**WHAT TO WORK ON**
Using the listing below, show all lines that hold the word "will".

**RECORDED DATA**
· · · ·
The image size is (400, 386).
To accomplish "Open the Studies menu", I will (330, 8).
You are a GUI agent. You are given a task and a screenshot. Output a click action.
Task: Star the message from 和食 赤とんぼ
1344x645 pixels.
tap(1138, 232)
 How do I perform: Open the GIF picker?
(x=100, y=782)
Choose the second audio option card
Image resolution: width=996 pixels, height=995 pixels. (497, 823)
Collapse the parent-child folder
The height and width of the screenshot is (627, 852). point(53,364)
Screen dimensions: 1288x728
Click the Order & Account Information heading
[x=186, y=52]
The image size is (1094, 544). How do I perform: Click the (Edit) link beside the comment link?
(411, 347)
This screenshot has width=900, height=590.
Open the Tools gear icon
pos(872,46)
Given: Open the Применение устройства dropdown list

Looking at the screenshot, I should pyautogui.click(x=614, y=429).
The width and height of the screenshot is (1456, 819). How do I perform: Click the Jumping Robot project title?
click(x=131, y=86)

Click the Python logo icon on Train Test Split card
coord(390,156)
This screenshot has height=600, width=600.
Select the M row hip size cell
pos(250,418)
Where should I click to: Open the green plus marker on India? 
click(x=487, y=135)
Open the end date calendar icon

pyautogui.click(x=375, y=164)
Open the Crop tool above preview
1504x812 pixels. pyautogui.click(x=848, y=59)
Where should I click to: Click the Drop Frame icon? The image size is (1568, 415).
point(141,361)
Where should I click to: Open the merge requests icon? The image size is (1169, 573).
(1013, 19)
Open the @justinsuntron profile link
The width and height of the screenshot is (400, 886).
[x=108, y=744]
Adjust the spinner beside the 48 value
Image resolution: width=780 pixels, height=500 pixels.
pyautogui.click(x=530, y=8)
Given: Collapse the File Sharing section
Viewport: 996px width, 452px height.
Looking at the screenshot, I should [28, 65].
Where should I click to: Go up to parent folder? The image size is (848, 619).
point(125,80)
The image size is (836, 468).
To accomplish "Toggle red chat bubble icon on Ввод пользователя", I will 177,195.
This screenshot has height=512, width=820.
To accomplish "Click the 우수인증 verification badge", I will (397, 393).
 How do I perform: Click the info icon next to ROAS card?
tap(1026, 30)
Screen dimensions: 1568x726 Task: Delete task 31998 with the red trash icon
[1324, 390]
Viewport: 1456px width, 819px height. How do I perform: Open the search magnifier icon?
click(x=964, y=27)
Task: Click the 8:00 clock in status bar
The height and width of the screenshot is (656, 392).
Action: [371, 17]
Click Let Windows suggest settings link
· · · ·
**ANSWER BOX**
To accomplish "Open the Studies menu", I will (330, 8).
To accomplish "Toggle red chat bubble icon on Ввод пользователя", I will 177,195.
To accomplish "Click the 우수인증 verification badge", I will (397, 393).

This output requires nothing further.